We study a modified cosmological scenario for the late Universe, involving an evolutionary dark energy model associated with the dynamics of a self-interacting scalar field in a potential-dominated regime. The new analysis still awaits peer review, but it already lays out the central claim clearly.
That matters because cosmology operates at the edge of what current instruments can measure, where systematic errors and model assumptions are never trivial. Small discrepancies between independent measurements have historically pointed toward missing physics rather than simple calibration errors, and the ongoing tension in the Hubble constant is a live example of how a persistent disagreement between methods can reshape the theoretical landscape. Each new dataset that approaches this territory with independent systematics adds real information to a problem that has resisted easy resolution for more than a decade. The resulting picture is that of an intrinsic quintessence contribution which, due to the bulk viscosity, admits an effective equation of state parameter that can also take values. Within this framework, we set up the diagnostic tool of the so-called "effective running Hubble constant", which allows us to trace possible deviations from a standard LambdaCDM.
We then compare this theoretical function with binned data from the Master Sample of Supernovae Ia, constructed assuming a LambdaCDM model in the MCMC procedure performed in each. We show that the self-interacting scalar field corresponding to the best fit satisfies a slow-rolling condition, since the kinetic energy remains small compared to the potential.
The key finding is that, when limiting the model to specific regions of the parameter space and fitting it to the data, the transition only occurs at redshifts significantly lower. Furthermore, for the parameter values ensuring the best fit, no quintessence-to-phantom transition occurs (i.
In other words, Supernovae data alone provide no indication of a change in the nature of the dark energy. Both individuals and organizations that work with arXivLabs have embraced and accepted our values of openness, community, excellence, and user data privacy.
The relevance goes beyond one dataset because even small shifts in measured parameters can matter when the field is testing the limits of the standard cosmological model. The Lambda-CDM framework describes the observable universe with remarkable economy, but its success rests on two components, dark matter and dark energy, whose physical nature remains entirely unknown. Any credible measurement that tightens or loosens the constraints on those components moves the entire theoretical enterprise forward, regardless of whether the immediate result looks dramatic on its own terms.
ArXiv is committed to these values and only works with partners that adhere to them. Have an idea for a project that will add value for arXiv's community.
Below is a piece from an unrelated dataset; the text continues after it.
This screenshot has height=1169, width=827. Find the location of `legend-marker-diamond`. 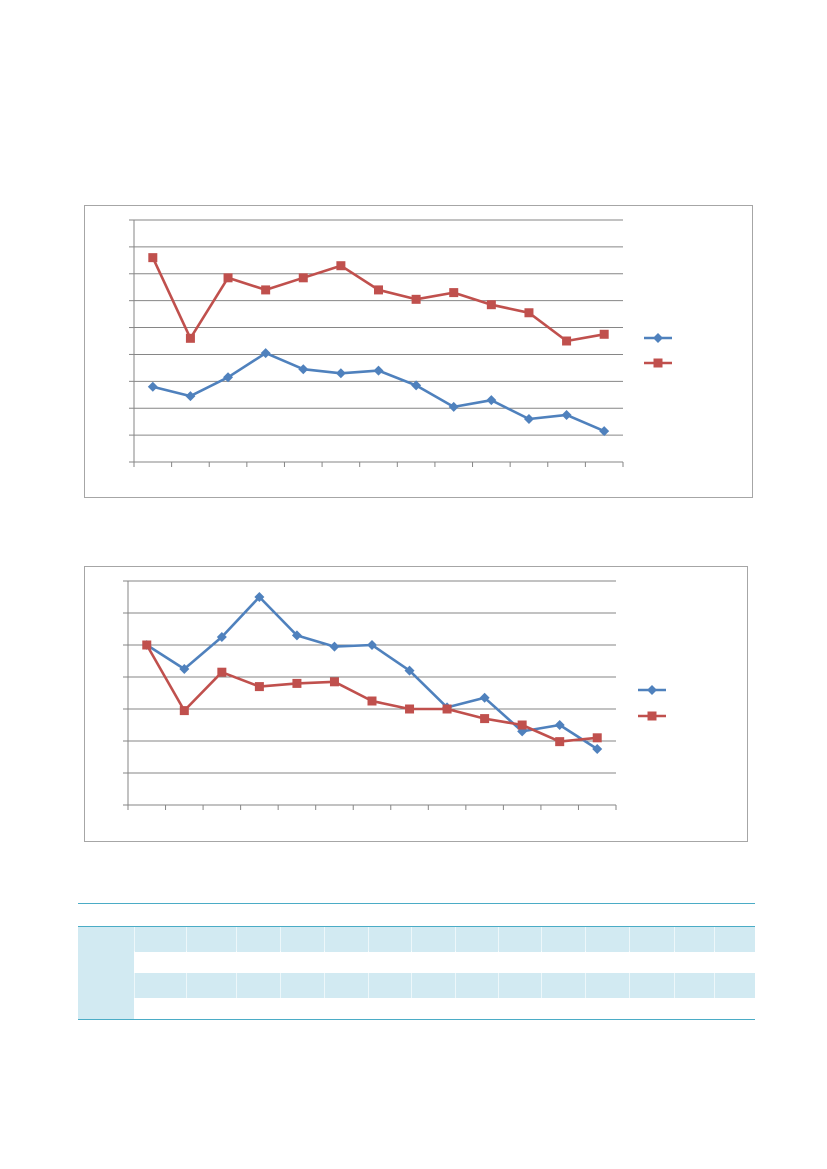

legend-marker-diamond is located at coordinates (652, 690).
Because this is still a preprint, the result should be read with genuine interest and proportionate caution. Peer review is not a guarantee of correctness, but it is a process that forces authors to respond to technical criticism from specialists who have no stake in a particular outcome. Preprints that survive that process, often with substantive revisions, emerge with a stronger evidential base than the version that first appeared. Until that stage is complete, the responsible reading keeps uncertainty explicitly visible rather than treating the claims as established findings.
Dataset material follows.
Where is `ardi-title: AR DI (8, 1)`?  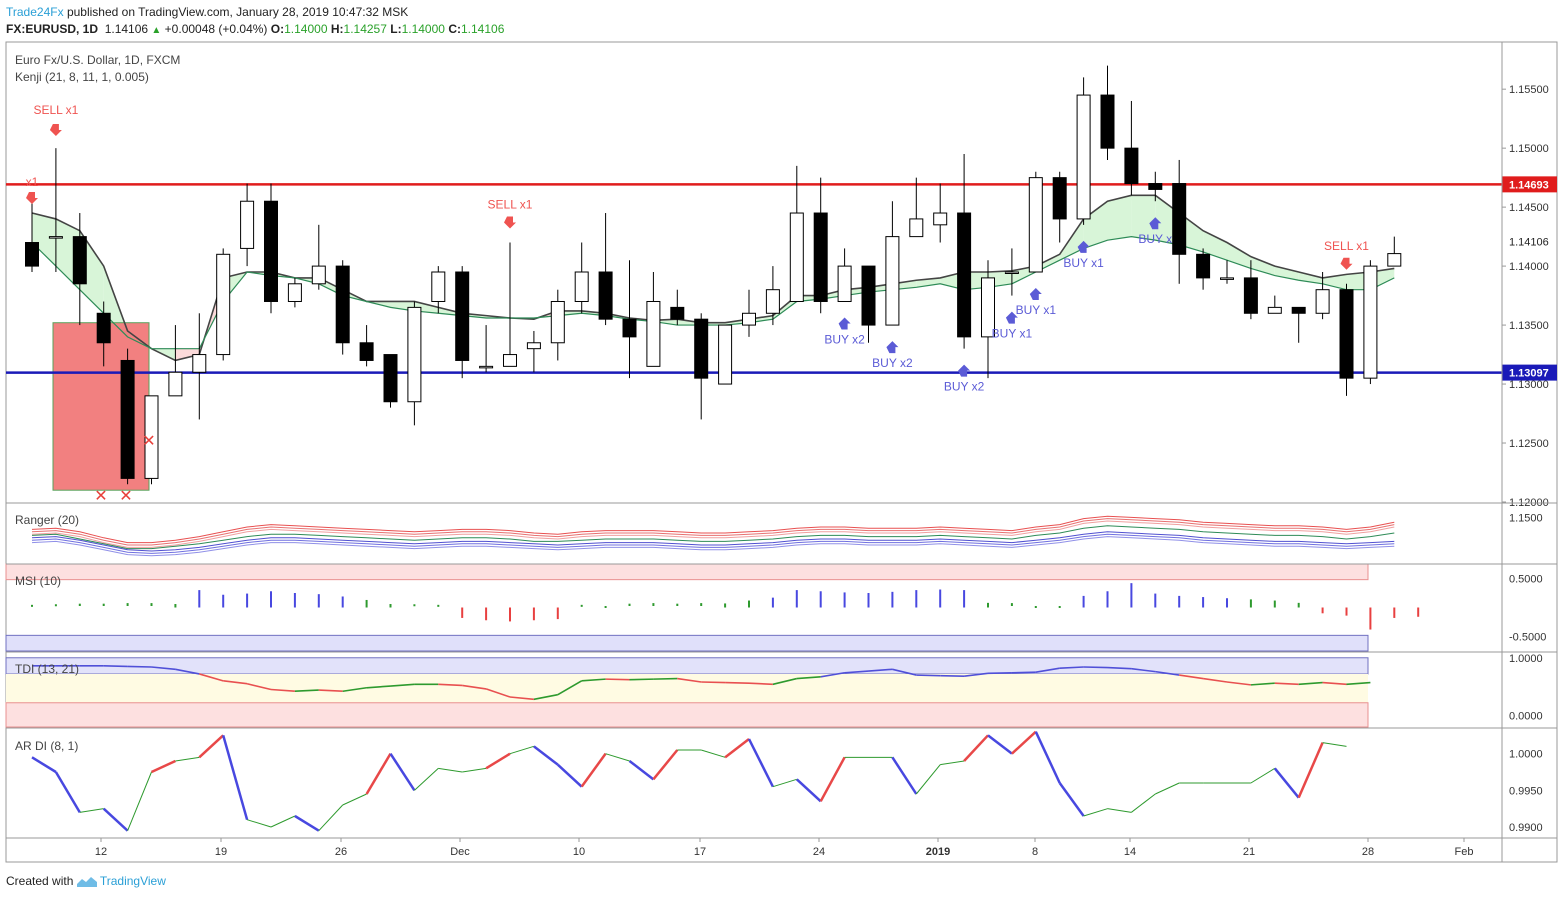 ardi-title: AR DI (8, 1) is located at coordinates (46, 746).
The next step is to see whether the effect survives when independent surveys, different calibration strategies and tighter control of systematic uncertainties enter the picture. Programmes such as Euclid, DESI and the Rubin Observatory will deliver datasets over the next several years that cover the same parameter space with largely independent methods. If the current signal persists through those tests, its theoretical implications will become impossible to set aside. Until peer review and independent follow-up address those open questions, skepticism is not a failure of appreciation for the work; it is part of how science decides what to keep.